In the KIOptiPack and K3ICycling innovation labs, the IVV cooperates with 50 partners from industry, science, and society. “The aim is to optimize recycling and the processing route across the board by using artificial intelligence technology,” says Professor Marek Hauptmann. The research takes into account all phases – from sorting to the production of films with a recycled content to the finished packaging.

It all starts in the sorting plants. Intelligent systems with cameras and sensors are now at work there. The smart machine eyes do not just recognize plastic, paper, and metal, they also differentiate between different types of plastic, separate flexible from dimensionally stable packaging and, in future, may also sort according to completely new criteria. This is a complex process considering that the individual consumer articles rarely end up in the bin in the same condition as they appeared on the retail shelf. They are often crushed, crumpled or torn.

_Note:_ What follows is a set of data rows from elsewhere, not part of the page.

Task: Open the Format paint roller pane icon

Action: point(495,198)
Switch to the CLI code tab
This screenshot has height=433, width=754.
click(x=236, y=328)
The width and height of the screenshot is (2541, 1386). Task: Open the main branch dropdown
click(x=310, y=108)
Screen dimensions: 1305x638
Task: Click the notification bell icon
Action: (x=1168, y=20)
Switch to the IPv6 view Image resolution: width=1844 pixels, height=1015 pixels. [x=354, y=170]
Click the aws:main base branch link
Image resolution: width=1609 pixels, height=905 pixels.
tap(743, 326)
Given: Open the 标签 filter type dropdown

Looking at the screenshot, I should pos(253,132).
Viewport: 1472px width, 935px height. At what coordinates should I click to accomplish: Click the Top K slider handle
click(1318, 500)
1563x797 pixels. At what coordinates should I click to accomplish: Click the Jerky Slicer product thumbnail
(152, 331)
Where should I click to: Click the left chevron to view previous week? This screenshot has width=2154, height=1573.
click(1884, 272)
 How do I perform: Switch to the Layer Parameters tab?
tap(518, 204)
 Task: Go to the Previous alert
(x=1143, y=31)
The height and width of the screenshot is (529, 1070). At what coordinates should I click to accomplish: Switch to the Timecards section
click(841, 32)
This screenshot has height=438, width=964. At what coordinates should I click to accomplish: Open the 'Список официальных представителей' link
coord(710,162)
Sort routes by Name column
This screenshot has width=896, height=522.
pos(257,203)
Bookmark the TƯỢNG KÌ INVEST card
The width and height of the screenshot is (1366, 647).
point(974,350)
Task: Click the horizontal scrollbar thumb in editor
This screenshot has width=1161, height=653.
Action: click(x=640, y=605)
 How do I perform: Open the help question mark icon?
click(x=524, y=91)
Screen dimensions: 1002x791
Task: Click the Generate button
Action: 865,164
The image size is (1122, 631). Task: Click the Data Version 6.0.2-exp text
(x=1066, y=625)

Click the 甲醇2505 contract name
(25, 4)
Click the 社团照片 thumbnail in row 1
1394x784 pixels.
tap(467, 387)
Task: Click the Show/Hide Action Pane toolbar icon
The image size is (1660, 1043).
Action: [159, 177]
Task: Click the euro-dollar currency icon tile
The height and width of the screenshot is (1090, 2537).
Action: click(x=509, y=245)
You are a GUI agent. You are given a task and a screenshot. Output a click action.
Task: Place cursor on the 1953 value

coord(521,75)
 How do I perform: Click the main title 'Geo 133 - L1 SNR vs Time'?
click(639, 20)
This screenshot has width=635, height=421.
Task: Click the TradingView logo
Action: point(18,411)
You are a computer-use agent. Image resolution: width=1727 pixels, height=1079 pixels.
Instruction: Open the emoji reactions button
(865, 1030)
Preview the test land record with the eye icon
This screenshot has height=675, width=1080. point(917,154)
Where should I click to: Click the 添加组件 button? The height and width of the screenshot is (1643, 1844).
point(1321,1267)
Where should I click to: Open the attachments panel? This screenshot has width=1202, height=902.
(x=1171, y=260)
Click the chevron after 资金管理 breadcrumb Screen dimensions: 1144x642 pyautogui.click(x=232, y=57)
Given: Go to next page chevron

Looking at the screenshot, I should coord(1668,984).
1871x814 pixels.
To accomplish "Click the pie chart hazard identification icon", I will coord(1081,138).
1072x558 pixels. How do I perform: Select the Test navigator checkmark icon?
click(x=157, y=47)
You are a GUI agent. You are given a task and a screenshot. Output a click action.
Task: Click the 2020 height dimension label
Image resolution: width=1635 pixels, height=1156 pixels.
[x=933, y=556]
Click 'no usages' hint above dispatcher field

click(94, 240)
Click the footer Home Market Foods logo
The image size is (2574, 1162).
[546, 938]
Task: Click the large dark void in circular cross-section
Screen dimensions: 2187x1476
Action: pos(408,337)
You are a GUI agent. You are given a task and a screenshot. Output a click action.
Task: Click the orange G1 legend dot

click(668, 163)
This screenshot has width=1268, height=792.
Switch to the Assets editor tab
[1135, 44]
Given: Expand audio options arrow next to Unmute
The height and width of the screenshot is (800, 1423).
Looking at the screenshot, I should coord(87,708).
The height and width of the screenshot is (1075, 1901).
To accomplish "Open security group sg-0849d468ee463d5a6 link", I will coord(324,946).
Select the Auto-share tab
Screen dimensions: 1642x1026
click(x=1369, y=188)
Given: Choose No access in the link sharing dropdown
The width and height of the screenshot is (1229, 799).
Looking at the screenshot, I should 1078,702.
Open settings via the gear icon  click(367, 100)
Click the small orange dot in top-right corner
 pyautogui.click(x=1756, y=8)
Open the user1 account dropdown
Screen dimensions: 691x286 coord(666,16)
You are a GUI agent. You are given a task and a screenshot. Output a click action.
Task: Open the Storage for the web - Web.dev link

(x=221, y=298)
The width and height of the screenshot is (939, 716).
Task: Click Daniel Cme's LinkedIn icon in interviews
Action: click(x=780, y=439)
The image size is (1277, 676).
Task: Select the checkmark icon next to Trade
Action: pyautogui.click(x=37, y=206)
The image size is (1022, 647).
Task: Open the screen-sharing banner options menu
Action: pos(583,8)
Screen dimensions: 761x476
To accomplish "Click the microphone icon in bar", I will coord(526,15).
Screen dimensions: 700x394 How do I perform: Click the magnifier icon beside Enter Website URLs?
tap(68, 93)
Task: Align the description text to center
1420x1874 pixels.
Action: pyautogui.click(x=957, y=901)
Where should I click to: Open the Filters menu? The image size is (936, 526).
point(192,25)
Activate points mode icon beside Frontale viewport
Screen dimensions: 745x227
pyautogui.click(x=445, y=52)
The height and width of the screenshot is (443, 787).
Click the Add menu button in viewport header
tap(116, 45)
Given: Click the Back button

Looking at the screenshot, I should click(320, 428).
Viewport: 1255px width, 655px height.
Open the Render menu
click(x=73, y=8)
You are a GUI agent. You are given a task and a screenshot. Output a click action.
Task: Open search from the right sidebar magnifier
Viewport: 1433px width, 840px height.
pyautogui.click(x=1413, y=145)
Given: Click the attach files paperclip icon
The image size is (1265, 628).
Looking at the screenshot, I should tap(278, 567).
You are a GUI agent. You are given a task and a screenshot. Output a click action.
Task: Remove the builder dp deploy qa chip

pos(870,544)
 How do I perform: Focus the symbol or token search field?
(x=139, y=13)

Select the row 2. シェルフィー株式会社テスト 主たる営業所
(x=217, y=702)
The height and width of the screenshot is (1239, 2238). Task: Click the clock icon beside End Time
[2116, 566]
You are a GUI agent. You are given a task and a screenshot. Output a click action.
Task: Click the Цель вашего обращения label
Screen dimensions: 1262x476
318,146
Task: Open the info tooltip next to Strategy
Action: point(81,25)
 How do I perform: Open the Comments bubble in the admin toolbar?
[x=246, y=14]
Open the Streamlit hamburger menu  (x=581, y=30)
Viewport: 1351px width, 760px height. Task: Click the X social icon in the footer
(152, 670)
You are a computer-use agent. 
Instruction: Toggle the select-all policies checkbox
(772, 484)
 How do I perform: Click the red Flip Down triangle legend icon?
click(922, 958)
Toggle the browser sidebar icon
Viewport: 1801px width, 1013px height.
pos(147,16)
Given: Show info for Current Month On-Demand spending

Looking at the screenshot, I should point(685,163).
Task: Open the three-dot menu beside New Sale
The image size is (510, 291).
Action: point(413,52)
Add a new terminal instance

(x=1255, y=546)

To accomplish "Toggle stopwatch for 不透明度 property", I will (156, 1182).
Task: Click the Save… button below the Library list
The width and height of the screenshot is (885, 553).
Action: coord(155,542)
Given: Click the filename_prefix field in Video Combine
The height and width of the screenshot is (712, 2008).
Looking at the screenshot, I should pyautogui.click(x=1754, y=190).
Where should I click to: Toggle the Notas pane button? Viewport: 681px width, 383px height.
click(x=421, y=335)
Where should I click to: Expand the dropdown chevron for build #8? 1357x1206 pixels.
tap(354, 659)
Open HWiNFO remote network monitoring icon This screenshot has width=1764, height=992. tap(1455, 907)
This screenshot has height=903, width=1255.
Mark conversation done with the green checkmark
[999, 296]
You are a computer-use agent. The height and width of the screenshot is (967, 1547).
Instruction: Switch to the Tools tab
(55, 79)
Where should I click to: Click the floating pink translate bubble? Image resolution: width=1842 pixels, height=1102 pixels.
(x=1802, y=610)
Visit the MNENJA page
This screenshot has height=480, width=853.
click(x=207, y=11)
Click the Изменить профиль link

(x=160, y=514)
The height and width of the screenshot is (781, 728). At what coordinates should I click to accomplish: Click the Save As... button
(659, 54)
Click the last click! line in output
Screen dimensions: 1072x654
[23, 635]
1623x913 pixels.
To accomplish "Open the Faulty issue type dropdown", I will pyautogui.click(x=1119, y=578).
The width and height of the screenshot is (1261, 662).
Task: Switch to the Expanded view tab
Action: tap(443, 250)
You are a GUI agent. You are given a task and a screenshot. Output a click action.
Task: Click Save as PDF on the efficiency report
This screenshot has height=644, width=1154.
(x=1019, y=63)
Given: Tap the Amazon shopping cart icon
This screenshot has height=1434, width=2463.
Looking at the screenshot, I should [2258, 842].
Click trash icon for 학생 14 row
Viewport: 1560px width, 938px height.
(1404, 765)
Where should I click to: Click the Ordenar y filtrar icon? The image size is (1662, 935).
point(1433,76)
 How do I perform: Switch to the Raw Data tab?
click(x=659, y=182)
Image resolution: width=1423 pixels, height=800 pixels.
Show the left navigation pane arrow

The starting point of the current research project is the colorful hodgepodge of household waste that ends up in the yellow bag – a maximal mixture of polymer fractions from different articles. The spectrum ranges from rice bags, potato sacks, and salad wrappers to detergent bottles and tablet blisters. “This mixture causes great difficulties,” emphasizes Hauptmann. This is because every packaging could contain product residues, as well as fillers, pigments, and printing inks used in the production of plastics and packaging – all impurities that reduce the quality of the recycled raw material. “We want to collect this data. We need to know from which sorting fraction, from which plastic stream and which application, which contaminants, additives, and other impurities originate and in what amounts,” says Hauptmann.

Artificial Intelligence for Better Recyclates?

The challenge for packaging with recycled content is to keep up with virgin material in terms of price and properties. In addition, the high safety requirements that apply to the packaging of food, cosmetics, and pet food make their use more difficult. For this reason, the research consortium wants to examine the extent to which the quality of plastic recyclates can be improved with the help of artificial intelligence.

The most important condition: good data material that can be used to feed AI-based models. One example: if the raw polymer data and specific flow properties as well as any impurities in the recyclate were available for the production of a cup made from thermoforming film, in addition to known values such as tensile strength, bending stiffness or tear resistance, a packaging machine could be adjusted more easily and quickly and would also work smoothly in the event of fluctuations. “However, this is only possible if we start collecting the data at the regranulate stage,” says Hauptmann. So far, however, the connection of market participants and the flow of this data across company boundaries has not been comprehensive. There are understandable concerns about making sensitive data available.

By using the European Gaia-X platform, data is no longer stored on external resources. This is a new approach to data management that results in more specific data flows. The data does not have to be available to other market participants in an analyzable format. Everyone keeps theirs on their own server. A model that can work using artificial intelligence methods is granted access rights and only passes on the result. This benefits another participant in the value chain because, for example, processing temperatures, times, and other parameters can be predicted.

For Hauptmann, the future lies in a material cycle that is as close to circular as possible. After all, it is currently not possible to do completely without plastic, as it is currently primarily plastic that guarantees a specific shelf life for food and other products.